Exercise instructions:
Which lines of the entries contain the string "agent"? Please find them and copy them.

Given entries:
========================================================================

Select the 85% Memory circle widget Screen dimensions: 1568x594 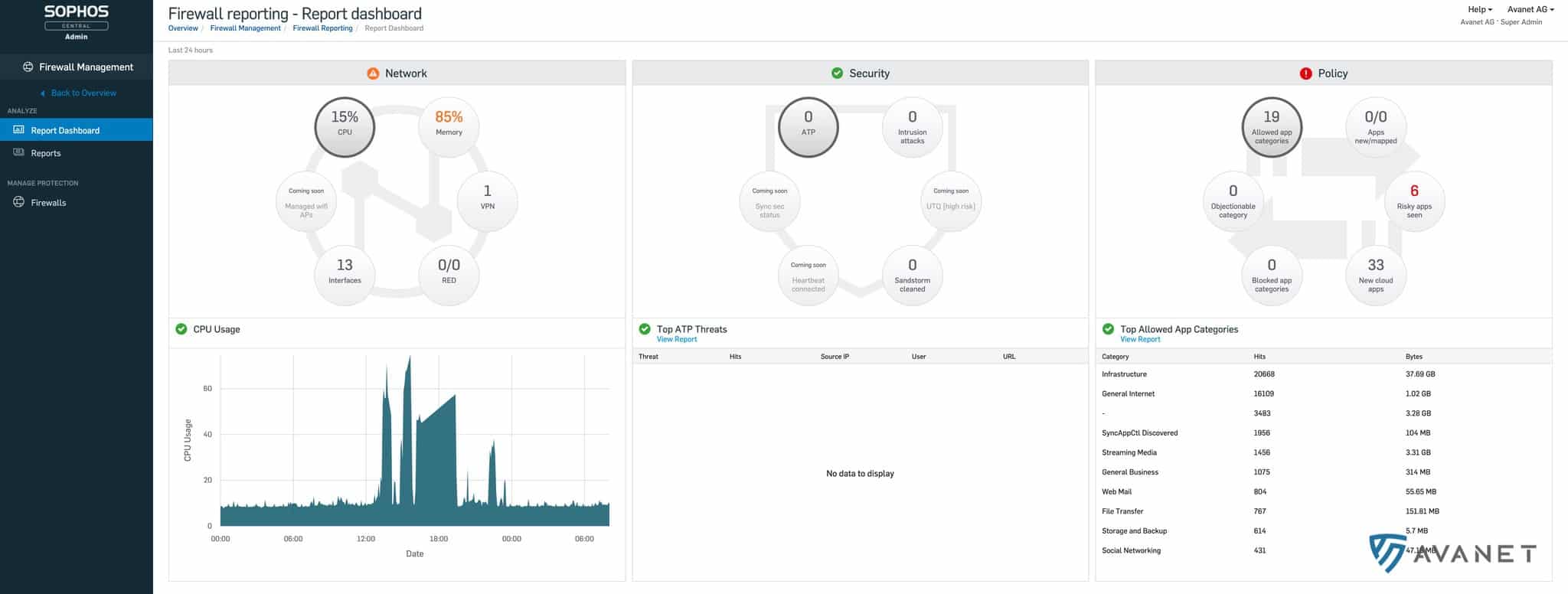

========================================================================

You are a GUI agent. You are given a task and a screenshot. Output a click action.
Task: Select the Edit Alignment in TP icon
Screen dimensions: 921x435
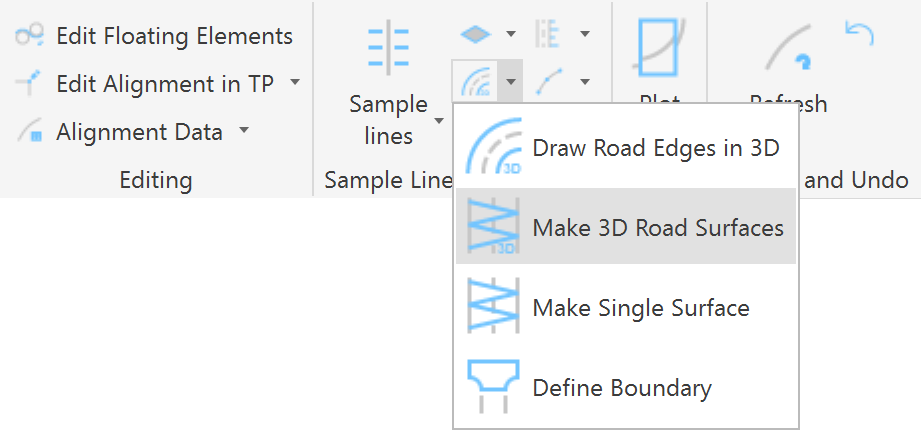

========================================================================

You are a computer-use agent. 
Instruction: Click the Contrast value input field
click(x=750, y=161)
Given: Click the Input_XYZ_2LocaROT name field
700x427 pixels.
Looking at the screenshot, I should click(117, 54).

========================================================================

Exercise response:
You are a GUI agent. You are given a task and a screenshot. Output a click action.
You are a computer-use agent. 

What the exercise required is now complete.